Aspiring transportation planners can gain practical experience while still in school through an internship, where grant proposals and reports would have to be researched and written and maps drawn. A bachelor's degree in logistics, civil engineering, planning, economics, geography, public policy, or a related field is often necessary. For management or higher positions, a master's degree is usually preferred, and several years of relevant experience may be expected of applicants.
A knowledge of transportation-related laws is beneficial, as well as familiarity with the social and economic conditions of a location. Certification by a professional body is typically required for employement as a transportation planner, as well as extensive knowledge of best practices, cost and benefits in transportation. Excellent oral and written communication, analytical, interpersonal, negotiation, and organizational skills are also other requirements for the job.

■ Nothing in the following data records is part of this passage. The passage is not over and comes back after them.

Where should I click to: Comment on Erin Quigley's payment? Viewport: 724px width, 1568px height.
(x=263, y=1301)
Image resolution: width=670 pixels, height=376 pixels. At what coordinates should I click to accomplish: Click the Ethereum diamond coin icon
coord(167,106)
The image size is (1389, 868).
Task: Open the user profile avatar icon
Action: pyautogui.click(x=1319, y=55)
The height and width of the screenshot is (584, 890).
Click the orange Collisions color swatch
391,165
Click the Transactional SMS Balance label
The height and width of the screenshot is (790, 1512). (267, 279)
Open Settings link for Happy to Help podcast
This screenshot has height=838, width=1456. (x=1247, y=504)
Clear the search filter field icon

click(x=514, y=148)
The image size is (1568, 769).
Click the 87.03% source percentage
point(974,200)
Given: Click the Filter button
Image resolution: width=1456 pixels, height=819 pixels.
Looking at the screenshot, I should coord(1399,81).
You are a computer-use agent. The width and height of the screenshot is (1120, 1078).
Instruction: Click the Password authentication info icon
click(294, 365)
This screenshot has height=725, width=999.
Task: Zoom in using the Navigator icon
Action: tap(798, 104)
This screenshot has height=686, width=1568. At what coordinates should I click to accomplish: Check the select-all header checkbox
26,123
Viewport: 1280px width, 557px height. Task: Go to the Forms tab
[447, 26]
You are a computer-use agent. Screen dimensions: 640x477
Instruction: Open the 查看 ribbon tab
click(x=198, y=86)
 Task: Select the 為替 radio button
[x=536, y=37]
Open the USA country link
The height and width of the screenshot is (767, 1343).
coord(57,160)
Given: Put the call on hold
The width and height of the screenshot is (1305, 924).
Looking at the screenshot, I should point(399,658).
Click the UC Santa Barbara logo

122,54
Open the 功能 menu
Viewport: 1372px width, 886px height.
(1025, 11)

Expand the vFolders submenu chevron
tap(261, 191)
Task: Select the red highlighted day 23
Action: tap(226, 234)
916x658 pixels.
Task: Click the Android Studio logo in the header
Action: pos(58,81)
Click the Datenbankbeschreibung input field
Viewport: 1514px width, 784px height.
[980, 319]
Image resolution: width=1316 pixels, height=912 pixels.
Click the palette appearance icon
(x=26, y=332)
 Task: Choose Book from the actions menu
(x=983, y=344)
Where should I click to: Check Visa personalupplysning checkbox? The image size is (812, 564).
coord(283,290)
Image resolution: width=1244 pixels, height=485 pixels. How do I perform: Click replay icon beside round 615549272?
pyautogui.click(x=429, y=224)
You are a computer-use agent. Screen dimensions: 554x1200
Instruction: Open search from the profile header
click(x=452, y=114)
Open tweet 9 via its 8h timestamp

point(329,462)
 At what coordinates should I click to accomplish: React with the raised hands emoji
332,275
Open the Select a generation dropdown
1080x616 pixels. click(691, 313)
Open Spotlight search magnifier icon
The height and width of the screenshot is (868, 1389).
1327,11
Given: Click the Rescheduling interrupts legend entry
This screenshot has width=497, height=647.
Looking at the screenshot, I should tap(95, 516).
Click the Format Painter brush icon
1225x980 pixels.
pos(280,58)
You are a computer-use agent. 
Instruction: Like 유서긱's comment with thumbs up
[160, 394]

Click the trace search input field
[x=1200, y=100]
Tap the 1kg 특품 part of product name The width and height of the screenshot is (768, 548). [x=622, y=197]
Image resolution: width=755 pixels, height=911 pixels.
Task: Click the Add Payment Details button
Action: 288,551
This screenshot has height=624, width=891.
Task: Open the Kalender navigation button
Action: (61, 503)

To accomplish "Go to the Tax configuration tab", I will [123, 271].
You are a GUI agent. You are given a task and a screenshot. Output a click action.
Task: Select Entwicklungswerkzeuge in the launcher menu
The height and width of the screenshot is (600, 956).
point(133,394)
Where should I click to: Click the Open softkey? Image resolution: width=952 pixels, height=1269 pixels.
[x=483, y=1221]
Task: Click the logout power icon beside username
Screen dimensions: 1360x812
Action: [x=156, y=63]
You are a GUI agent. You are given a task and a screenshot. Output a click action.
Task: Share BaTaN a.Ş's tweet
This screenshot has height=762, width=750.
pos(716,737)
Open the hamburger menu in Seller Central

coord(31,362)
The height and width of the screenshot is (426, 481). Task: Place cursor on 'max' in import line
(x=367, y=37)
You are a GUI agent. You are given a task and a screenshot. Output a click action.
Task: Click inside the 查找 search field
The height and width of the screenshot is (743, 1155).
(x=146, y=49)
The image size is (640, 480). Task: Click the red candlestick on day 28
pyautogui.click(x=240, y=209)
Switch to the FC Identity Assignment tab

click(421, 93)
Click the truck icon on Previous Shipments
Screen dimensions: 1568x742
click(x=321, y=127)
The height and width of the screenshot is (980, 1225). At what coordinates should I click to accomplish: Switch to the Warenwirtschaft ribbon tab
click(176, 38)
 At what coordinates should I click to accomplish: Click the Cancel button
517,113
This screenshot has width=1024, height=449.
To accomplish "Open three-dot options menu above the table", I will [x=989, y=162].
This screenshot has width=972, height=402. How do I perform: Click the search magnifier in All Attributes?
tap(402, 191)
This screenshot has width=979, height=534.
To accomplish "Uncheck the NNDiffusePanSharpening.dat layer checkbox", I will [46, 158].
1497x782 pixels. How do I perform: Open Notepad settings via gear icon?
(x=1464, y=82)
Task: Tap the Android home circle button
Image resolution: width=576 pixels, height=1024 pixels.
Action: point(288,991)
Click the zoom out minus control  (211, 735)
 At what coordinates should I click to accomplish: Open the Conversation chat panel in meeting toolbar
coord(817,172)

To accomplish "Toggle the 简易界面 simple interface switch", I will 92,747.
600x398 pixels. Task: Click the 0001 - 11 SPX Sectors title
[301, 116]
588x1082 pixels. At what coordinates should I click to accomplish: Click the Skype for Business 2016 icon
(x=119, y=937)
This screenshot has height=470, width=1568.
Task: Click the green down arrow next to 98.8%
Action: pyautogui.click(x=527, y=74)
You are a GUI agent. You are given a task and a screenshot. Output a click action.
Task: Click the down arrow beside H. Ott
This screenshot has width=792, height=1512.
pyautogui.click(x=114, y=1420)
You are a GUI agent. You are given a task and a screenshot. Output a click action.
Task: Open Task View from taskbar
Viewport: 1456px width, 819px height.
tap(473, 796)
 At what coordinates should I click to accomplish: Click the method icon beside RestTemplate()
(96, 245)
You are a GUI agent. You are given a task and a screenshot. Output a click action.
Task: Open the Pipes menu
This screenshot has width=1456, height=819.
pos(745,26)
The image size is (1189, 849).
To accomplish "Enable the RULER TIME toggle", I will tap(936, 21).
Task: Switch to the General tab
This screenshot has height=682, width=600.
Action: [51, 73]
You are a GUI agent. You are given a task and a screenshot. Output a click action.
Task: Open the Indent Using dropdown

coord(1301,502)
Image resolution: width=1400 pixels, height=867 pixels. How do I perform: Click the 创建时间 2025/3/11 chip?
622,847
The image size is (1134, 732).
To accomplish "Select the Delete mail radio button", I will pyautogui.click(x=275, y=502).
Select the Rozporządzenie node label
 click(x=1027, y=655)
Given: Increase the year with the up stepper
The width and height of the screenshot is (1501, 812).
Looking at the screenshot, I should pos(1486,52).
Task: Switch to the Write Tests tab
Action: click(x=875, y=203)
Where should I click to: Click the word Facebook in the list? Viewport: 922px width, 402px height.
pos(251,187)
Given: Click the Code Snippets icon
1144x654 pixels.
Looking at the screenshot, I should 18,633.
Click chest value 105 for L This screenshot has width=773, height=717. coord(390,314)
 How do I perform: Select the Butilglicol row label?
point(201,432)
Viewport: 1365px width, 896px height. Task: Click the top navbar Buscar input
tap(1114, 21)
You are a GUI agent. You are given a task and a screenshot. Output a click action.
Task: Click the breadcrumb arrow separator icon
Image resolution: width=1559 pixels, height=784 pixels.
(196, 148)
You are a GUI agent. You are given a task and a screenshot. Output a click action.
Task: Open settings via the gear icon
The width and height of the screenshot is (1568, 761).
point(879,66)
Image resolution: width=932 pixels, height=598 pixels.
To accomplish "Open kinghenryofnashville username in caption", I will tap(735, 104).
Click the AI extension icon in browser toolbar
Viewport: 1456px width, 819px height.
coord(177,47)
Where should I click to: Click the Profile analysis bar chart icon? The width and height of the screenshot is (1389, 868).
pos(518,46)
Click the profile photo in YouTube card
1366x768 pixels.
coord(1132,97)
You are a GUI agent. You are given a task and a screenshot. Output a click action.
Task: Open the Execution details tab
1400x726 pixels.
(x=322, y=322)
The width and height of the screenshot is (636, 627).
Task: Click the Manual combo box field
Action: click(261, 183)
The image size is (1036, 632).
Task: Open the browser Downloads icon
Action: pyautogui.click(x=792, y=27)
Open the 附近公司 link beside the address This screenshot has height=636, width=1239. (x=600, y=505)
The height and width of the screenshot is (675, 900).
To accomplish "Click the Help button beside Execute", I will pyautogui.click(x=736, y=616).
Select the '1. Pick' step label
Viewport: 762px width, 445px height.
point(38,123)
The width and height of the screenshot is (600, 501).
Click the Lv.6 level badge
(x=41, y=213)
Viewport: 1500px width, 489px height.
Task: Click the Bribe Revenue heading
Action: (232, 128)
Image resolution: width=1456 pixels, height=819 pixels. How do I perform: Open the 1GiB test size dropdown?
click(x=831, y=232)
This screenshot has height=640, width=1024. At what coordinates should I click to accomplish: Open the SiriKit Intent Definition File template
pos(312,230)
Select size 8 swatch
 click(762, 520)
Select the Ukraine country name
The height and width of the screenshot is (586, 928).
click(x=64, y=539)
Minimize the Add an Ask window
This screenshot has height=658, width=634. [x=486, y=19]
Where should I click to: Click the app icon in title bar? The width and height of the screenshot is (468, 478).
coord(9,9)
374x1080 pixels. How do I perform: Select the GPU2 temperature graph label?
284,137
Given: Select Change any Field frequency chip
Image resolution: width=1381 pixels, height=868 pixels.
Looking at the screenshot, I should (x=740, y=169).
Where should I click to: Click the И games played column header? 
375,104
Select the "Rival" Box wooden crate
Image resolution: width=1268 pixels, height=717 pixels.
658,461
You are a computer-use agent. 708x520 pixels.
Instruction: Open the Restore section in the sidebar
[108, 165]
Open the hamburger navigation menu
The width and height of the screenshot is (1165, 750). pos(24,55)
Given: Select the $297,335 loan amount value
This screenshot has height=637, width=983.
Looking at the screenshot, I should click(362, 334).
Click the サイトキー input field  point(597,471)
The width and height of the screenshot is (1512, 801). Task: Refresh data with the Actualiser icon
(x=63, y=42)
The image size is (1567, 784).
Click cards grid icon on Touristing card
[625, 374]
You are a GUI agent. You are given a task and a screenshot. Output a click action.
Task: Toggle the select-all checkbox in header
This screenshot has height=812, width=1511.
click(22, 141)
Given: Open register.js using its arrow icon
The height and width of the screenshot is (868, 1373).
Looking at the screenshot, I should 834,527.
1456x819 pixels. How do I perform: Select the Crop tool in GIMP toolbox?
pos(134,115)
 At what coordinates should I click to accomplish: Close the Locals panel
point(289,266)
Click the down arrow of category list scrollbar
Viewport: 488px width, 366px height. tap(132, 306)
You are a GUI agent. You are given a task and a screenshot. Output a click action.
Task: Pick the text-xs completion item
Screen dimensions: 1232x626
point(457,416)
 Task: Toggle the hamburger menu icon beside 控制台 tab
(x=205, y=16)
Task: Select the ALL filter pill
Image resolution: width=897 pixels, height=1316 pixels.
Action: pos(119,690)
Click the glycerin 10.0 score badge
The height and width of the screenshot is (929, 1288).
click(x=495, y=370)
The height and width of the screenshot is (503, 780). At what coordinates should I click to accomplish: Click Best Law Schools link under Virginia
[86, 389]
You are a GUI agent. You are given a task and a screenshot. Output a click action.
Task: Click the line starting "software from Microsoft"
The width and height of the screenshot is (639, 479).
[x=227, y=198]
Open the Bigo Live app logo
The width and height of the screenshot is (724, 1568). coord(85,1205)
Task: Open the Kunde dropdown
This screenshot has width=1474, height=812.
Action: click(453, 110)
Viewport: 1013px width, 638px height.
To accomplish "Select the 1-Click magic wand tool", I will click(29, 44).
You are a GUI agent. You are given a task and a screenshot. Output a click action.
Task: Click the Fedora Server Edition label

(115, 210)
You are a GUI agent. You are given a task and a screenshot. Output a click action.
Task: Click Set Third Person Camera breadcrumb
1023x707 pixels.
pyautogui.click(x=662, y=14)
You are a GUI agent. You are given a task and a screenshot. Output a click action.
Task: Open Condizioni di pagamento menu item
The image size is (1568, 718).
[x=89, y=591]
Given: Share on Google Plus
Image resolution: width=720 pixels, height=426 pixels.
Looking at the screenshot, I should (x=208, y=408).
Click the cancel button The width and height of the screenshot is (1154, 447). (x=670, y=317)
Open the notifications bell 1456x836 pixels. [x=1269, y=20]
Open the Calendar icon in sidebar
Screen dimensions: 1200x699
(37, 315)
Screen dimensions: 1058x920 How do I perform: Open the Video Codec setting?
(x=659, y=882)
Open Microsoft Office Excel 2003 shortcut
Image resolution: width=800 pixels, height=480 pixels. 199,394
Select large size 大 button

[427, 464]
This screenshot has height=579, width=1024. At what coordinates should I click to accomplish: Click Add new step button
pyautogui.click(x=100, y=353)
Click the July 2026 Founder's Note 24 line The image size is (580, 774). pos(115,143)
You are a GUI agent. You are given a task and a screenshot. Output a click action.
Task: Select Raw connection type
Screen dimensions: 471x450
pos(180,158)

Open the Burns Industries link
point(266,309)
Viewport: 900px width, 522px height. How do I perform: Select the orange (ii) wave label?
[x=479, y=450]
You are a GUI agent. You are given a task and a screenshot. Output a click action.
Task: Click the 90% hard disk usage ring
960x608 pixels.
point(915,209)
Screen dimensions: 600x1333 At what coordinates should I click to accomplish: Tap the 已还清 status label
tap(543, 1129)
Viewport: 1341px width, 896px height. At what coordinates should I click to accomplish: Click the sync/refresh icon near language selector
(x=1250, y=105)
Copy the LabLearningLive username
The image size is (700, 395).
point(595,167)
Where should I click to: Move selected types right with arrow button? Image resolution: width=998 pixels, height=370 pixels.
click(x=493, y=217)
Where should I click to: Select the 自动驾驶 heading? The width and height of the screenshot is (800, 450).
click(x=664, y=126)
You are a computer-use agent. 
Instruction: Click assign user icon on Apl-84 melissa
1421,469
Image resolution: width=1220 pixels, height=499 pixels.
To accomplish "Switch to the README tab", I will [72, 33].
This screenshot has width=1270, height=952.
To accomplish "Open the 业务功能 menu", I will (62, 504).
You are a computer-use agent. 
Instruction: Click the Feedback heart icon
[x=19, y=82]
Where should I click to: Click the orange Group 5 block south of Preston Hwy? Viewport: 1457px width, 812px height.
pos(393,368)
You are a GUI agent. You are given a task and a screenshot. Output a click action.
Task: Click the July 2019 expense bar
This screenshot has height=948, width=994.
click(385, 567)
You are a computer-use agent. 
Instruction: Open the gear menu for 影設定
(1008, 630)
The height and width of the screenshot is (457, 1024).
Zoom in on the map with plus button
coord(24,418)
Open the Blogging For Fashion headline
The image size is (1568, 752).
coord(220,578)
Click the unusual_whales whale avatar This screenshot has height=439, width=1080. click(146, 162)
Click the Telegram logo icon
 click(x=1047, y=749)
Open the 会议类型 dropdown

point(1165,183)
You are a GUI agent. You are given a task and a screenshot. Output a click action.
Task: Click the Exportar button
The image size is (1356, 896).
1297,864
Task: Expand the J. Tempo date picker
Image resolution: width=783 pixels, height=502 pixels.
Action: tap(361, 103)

In their day-to-day work, complex problems must be solved, which involves identifying priorities. Therefore, understanding and explaining models will be a key aspect in securing the job as a transportation planner. Transportation planners can expect little or no supervision so they must have the quality of being proactive. The need for teamwork involves facilitating collaboration between individuals from many different disciplines, some of whom are of expert stature such as city planners, engineers, and environmental managers. That is why there is a requirement for good leadership skills, self confidence, and the desire to achieve results. Mentoring might be a duty, so aspirants of the job should prepare for it. Since they frequently work with maps, good vision is also required. Because their job can be demanding, transportation planners must be emotionally mature and patient enough to handle the pressures of the job.